We are not in a post-PC era - evanw
http://www.techerator.com/2012/03/4-reasons-why-we-are-not-in-a-post-pc-age/

======
holri
Since More's Law stalled there is no incentive to buy a new PC / Laptop these
days. So the industry had to invent new form factors to sell new devices. It
is not a Post PC age it is a Post PC growth age. That does not mean nobody is
using real computers, only nobody is buying them because the old one is good
enough.

------
cbo
Sure, I guess we aren't in a post-PC era. Yet.

I don't even own a tablet of any kind, but the reasons the author gives for
dismissing them are extremely short-sighted.

The reason people still use PCs for email, office applications, and graphics
applications has absolutely nothing to do with how suited tablets are to those
domains, and everything to do with market inertia. It takes time to convert to
a new system of doing anything. As more and more people move to tablets, you
can expect all of the author's points to change overnight.

There are plenty of office applications for iOS and Android. Off the top of my
head, I know that much of the iWork suite and Google Docs both have native
apps for their respective OSes, and I wouldn't be surprised in the slightest
to find Microsoft Office on WP7. As people start to use these more at home,
they'll slowly start to creep into offices as well. I don't know if Photoshop
(or anything like it) exists on a mobile OS, but the Photoshop interface seems
like it would translate almost perfectly to a touchscreen. Again, as more
people start to use it, more offices will start to use it.

Games like World of Warcraft and Skyrim are targeted towards the PCs because
that's where the hardcore gamers are. But games like Angry Birds and Cut the
Rope are on tablets because that's where everyone else is. But as hardcore
gamers move to tablets, game studios will start building their games for
mobile OSes. John Carmack has already moved Id in this direction, releasing
their latest game on iOS, and it's only a matter of time before others follow
suit.

Ergonomics are almost a non-issue. Almost every tablet owner I've ever seen
has a stand of some sort or another, and many who do serious work also have a
keyboard.

Which brings us to his last point that a tablet with a keyboard is "basically
a desktop". This is about as useful as saying that a mobile phone with a
bluetooth headset is just a phone. That hasn't stopped bluetooth headsets or
mobile phones from selling like crazy, and the same can be said for tablets
and keyboards.

I doubt the computer is going to leave wholesale, but I think it's crazy to
believe that tablets won't start taking huge chunks out of their market share
within just a few short years.

------
United857
Jobs himself had a good analogy, cars vs. trucks:

<http://news.cnet.com/8301-13860_3-20006526-56.html>

"When we were an agrarian nation, all cars were trucks because that's what you
needed on the farms." Cars became more popular as cities rose, and things like
power steering and automatic transmission became popular. "PCs are going to be
like trucks," Jobs said. "They are still going to be around." However, he
said, only "one out of x people will need them."

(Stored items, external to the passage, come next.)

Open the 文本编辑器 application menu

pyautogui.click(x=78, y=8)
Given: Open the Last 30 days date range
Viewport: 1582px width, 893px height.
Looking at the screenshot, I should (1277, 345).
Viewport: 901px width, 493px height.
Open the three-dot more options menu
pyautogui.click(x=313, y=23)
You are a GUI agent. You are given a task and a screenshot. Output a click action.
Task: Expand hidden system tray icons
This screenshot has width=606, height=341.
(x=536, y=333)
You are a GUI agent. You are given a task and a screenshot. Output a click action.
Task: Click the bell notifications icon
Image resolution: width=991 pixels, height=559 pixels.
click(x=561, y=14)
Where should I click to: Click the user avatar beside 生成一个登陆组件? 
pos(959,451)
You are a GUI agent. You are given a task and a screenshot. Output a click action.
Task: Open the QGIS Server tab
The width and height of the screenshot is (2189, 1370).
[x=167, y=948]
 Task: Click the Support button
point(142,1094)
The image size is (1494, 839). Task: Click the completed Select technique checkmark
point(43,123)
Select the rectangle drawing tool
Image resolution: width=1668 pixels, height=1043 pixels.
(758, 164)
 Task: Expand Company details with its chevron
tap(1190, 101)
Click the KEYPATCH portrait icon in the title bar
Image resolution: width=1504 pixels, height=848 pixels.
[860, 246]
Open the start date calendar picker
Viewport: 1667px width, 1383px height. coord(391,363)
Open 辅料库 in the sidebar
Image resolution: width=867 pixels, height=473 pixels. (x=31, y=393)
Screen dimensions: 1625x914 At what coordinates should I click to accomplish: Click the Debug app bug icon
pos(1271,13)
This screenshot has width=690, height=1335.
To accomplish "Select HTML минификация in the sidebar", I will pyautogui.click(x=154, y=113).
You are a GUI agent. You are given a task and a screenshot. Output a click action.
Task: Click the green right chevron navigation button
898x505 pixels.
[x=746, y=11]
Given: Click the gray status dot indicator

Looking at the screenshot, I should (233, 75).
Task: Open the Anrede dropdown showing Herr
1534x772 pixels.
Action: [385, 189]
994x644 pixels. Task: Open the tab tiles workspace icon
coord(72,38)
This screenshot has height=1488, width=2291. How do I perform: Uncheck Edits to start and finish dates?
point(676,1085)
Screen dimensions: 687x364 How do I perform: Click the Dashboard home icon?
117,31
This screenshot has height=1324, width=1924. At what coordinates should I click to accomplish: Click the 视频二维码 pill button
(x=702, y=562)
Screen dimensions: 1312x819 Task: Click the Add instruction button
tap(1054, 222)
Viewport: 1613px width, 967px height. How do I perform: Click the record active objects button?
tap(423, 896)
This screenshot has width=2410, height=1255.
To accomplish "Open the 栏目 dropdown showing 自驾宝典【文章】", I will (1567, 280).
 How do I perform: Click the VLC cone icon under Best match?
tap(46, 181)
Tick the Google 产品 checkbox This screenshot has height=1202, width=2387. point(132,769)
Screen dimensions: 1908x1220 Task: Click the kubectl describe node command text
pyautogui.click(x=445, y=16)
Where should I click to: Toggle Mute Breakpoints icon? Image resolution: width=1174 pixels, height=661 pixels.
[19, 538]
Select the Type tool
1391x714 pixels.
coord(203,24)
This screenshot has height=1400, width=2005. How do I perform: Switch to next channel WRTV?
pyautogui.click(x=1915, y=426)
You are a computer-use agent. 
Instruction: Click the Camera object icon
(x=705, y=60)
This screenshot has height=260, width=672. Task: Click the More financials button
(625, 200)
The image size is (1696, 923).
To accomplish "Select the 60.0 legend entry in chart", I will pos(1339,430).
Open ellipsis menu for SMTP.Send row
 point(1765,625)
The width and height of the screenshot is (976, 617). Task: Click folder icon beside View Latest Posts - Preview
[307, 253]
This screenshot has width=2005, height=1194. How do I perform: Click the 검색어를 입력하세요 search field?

For the office, and content-creation in general, you'll still need PCs, but
for content consumption in the home, tablets are good enough for most
purposes, just like a truck is overkill for say, a run to the grocery store or
dropping the kids off at school.

------
jakeonthemove
Post PC = Post Industrial. PCs, just like heavy industries, aren't going
anywhere, but tablets, smartphones and (finally, yes!) wearable glasses, just
like the service industry, are going to be the next thing to grow
exponentially...

------
kenrikm
"Microsoft trained consultant" the first question I would ask is for him to
explain Windows 8 and the metro interface? It seems that even Microsoft sees
where things are headed and is making changes to stay relevant post "PC".
Let's be clear, no one thinks that PCs (desktops, laptops) are going to die
overnight however the market will not see the growth it had in the past. For
the time being there will be a place for traditional desktops and laptops
however the need for them in the average users home is quickly fading.

Posted from my iPad.

------
Impossible
His gaming examples are pretty weak. Outside of World of Warcraft, all of the
games he mentioned were played by more players on console than they were on
PC. He even says "Phones and tablets now have power and graphical grunt to
rival dedicated consoles." Then again, he might consider consoles to be PCs,
or part of the "PC era."

I always assumed post PC meant there was also some kind of console or set top
box in the house for things people want to experience in there living room,
and it didn't mean only phones and tablets.

------
funkah
Clueless.